The moment many families with young children have been waiting for has arrived — signing up for the state’s new universal preschool program.
The voluntary program, which offers families with eligible children up to 15 free hours a week of preschool, is expected to serve at least 30,000 children. It launches in the fall for the next school year, after voters approved a tax on tobacco in 2020 to fund the program.
Registration for parents opens Tuesday.
How do I apply for free preschool?
This application portal goes live at 8 a.m. on Jan. 17. Parents will see a list of participating providers and will have access to each provider’s profile, which contains information about provider type, hours offered (full-day, extended day, part-time, half-day morning, half-day afternoon), rates, location, etc. Families will then rank their top five providers.
You can also provide additional information to see if your family qualifies for additional hours. You’ll find out about that by the end of March. Families will be matched in application “waves.”
The first wave is from Jan. 17 - Feb. 14. Families should hear about their matches on March 10.
The second wave is Feb. 15 - March 13. Families should hear about their matches on March 29. (And no, you don’t get higher priority if you sign up earlier in the wave.)
Who can get free universal preschool?
Every Colorado child in the year before they are eligible to enter kindergarten, typically 4-year-olds and also some 3-year-olds. The cutoff is Oct. 1. That means a child who turns 4 before this date in the year they are enrolling will be eligible. (School districts might have other cutoff dates and those will be honored.) Slots depend on availability and funding, so they aren’t guaranteed.

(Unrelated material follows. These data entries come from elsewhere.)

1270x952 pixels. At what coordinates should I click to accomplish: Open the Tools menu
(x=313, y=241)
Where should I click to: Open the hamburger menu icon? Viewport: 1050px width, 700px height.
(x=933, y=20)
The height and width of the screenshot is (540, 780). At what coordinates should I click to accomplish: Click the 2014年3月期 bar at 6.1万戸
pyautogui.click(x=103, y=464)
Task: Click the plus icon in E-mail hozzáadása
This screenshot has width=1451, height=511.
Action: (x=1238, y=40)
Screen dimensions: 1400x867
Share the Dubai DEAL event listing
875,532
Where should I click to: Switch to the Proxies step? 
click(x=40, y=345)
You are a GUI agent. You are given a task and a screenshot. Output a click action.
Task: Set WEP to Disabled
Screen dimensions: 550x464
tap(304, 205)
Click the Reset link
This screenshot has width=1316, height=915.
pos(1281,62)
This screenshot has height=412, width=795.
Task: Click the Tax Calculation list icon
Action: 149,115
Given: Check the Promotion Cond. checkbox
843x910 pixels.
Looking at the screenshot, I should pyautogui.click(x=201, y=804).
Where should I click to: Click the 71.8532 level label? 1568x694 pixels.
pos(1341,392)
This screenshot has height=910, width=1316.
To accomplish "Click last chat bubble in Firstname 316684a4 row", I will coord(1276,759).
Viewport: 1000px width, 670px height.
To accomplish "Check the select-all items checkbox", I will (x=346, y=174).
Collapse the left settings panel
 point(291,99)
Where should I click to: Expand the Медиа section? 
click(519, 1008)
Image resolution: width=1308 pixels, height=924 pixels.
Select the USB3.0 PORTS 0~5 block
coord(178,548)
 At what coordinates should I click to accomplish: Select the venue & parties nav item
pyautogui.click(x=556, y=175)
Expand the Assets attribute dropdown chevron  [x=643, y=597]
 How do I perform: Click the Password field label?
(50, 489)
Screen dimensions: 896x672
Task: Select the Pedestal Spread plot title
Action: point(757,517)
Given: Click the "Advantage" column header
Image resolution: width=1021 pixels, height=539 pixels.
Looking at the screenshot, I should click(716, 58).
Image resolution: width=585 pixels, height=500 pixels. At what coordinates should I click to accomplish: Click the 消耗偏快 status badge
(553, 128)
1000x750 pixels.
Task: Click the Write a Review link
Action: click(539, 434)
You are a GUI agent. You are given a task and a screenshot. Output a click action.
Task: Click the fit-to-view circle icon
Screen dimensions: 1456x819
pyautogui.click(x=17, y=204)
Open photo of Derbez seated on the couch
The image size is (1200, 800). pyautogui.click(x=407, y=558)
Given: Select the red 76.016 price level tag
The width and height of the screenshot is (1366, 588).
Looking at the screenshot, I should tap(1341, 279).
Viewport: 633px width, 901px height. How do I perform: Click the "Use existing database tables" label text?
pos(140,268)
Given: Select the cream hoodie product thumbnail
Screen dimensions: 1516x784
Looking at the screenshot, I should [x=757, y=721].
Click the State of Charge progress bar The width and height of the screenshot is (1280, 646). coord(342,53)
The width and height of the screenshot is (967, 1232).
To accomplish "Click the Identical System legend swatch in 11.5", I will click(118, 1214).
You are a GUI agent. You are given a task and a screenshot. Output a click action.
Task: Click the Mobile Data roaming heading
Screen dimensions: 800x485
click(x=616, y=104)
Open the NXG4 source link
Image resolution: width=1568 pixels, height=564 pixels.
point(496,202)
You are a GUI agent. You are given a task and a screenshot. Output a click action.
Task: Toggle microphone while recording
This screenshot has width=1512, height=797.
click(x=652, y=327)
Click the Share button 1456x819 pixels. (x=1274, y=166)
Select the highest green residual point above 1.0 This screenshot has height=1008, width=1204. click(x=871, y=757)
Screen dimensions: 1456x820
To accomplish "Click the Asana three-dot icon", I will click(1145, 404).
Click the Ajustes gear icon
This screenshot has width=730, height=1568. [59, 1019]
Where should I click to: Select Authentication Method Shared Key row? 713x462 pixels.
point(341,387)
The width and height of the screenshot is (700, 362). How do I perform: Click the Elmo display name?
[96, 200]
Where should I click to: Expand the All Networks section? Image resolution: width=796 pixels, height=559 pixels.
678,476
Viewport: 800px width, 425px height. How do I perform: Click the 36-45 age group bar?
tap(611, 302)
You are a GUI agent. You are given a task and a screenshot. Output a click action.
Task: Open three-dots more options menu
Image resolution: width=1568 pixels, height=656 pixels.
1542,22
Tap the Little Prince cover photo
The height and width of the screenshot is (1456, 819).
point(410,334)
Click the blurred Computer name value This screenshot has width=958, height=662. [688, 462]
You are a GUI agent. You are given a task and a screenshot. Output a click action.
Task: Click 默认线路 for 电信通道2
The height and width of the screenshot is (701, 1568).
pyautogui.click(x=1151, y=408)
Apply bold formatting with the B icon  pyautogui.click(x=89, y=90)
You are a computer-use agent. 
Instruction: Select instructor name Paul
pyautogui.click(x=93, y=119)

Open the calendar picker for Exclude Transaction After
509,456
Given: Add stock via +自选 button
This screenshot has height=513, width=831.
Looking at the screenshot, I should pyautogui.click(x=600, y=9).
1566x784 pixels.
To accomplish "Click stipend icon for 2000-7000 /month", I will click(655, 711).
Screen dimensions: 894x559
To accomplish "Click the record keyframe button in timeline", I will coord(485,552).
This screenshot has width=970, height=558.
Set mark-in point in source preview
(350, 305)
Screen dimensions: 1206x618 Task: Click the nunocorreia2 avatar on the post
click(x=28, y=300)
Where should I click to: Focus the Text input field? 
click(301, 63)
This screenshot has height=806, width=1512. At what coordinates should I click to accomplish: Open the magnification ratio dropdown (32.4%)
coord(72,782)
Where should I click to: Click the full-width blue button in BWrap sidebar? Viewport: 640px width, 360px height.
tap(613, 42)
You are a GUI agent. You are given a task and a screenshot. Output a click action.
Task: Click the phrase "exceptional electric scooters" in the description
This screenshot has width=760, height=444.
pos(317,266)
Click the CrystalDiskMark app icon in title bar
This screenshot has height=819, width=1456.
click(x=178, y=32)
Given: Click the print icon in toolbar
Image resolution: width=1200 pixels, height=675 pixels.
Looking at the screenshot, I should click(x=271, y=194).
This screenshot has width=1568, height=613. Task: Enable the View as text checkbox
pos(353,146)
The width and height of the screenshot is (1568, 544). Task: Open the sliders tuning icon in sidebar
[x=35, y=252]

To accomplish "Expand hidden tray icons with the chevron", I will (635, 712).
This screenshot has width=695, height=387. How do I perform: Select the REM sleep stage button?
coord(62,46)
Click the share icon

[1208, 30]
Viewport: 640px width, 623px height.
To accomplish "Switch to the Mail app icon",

Are there families that can qualify for more free hours?
Yes. A child who has one of the following qualifying factors will be eligible for up to 30 free hours:
- Low-income (270 percent of 2023 federal poverty guidelines)
- Dual-language learner, and the native language spoken in the child’s home is a language other than English.
- Has an Individualized Education Program (IEP) (indicating a disability that impacts a child’s learning)
- In a foster care home or in non-certified kinship care.
- Experiencing homelessness
Families may also qualify for the current state-funded program, Head Start or other programs that can pay for additional hours beyond 30 hours.
What if I need more than 15 hours of care for my child but don’t have a qualifying factor?
Families can select a “private pay” option in coordination with their provider to supplement UPK Colorado and other funded programs.
What if I need help finding the right child care program that participates in UPK?
Each county (or sometimes a group of counties) has a community organization called a local coordinating council. One of the council’s jobs, along with coordinating resources and making sure child care providers are up to standards, is to support families in applying for UPK Colorado slots.
Click here to find your county’s local coordinating council.
If my child is already in a child care program, can they stay in that program?
Yes. Simply select that program on the application form. Having a sibling in the center will also be considered when matching families with providers.
Where can 3-year-olds attend preschool?
Children who are 3 or younger, will be eligible for 10 free hours in school districts that have a waiver to serve children under 3 if they meet one qualifying factor listed above. They may also be served by a community-based provider that contracts with the school district.
How many early childhood providers are signed up so far?
As of Thursday, more than 1,000 providers had signed up accounting for 37,000 seats, which is more than the highest state estimate of children who will participate in the first year.
Will there be curriculum requirements?
Programs will need to use a curriculum that is in a Colorado Department of Early Childhood list of recommended curricula and meets the standards of the Early Learning Development Guidelines. Those guidelines include things like recognizing and being responsive to different cultures, languages and abilities.
What about quality standards?
Quality standards will be developed and made into rules in the spring. All UPK Colorado providers must be licensed child care providers, so they are required to adhere to licensing requirements.
The Early Childhood Teacher qualifications can be found in the Rules Regulating Child Care Centers That Provide Less Than 24-Hour Care at 7.702.45A.
Who runs UPK Colorado and how will it operate?
Universal preschool is housed within the new Colorado Department of Early Childhood. The department has appointed local coordinating councils to support the program at the local level. Providers will be paid based on the slots allocated by the local council to their program and the number of children who enroll. They will be paid, on average, $4,837 for 10 hours, $6,044 for 15 hours, and $10,655 for 30 hours.